━━━ Records provided ━━━

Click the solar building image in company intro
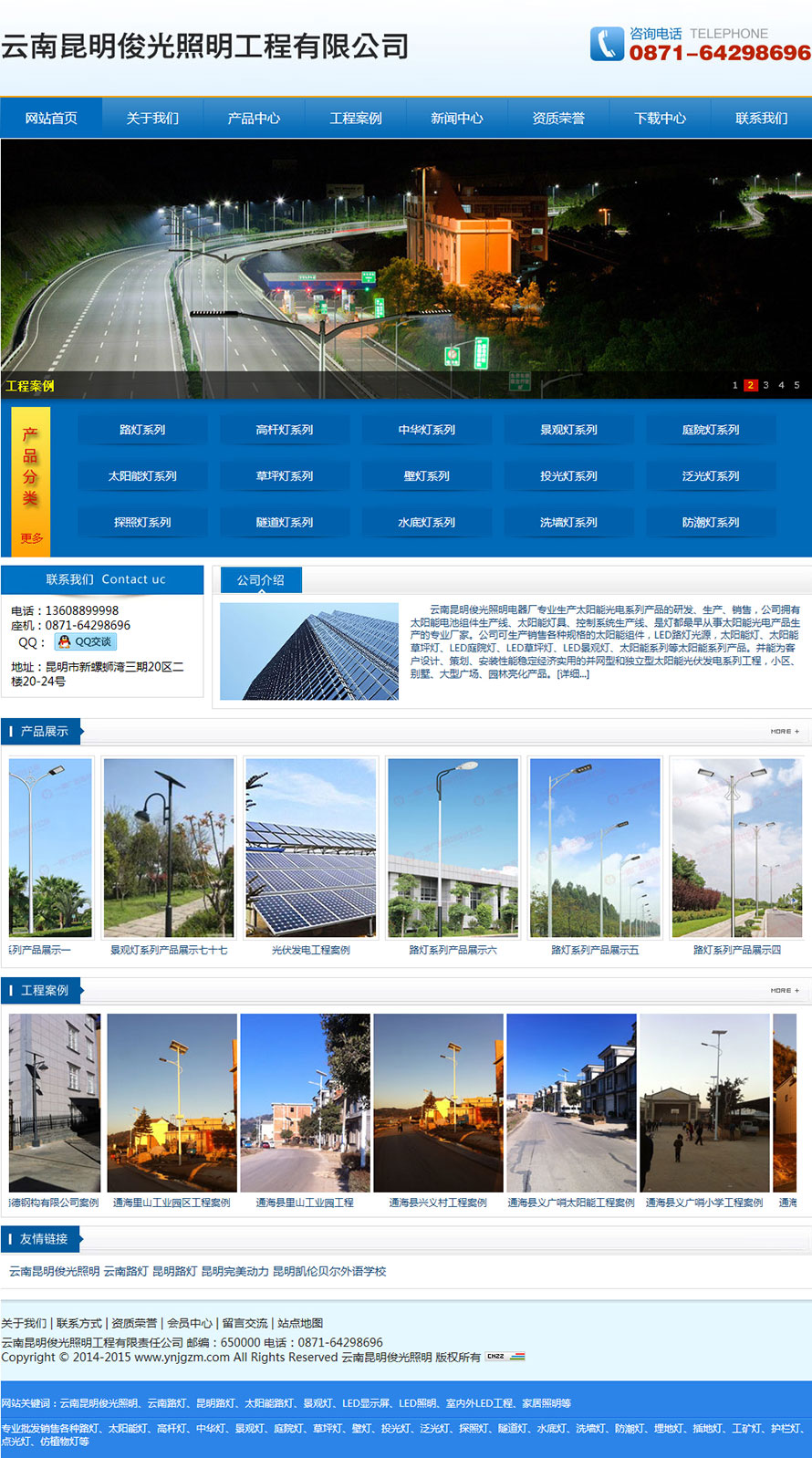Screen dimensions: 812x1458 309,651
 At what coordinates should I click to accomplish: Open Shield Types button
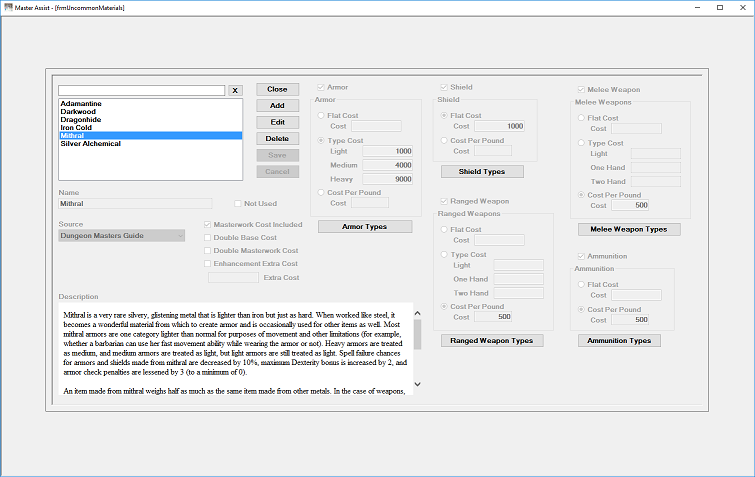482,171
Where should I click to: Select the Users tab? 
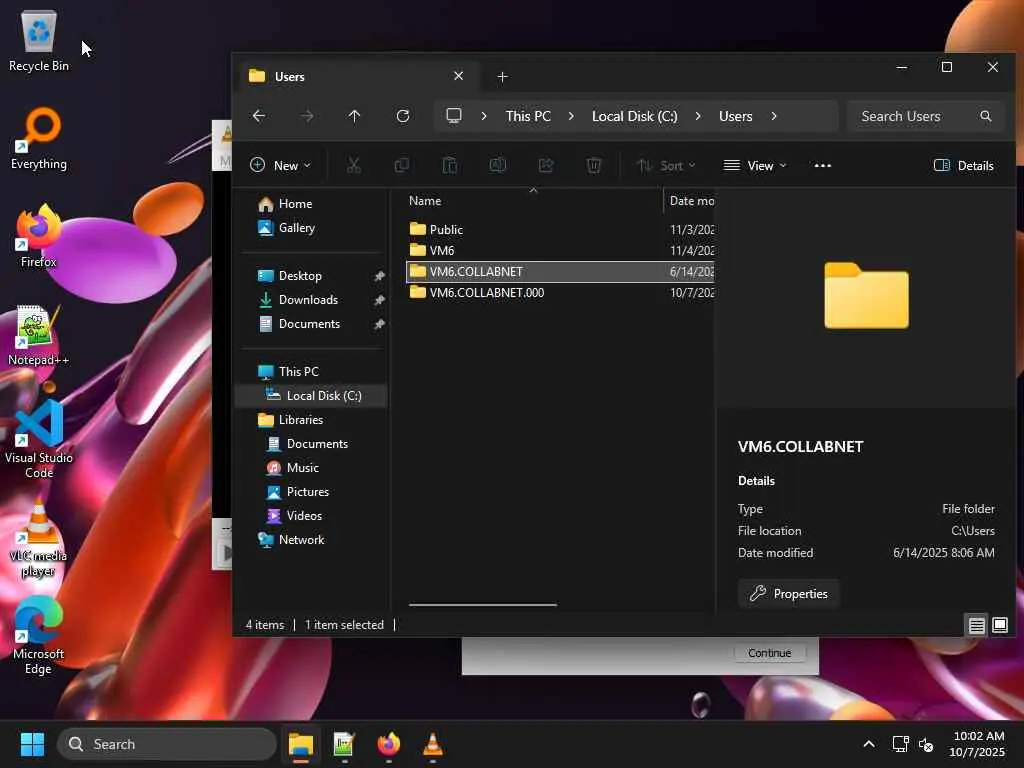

━━━

**Requirement**: Write out the lines above again, swapping "Shield Types" for "Armor Classes" and keeping every other word the same. Omit the pictures.

**The result**:
Click the solar building image in company intro
Screen dimensions: 812x1458 309,651
 At what coordinates should I click to accomplish: Open Armor Classes button
482,171
Where should I click to: Select the Users tab? 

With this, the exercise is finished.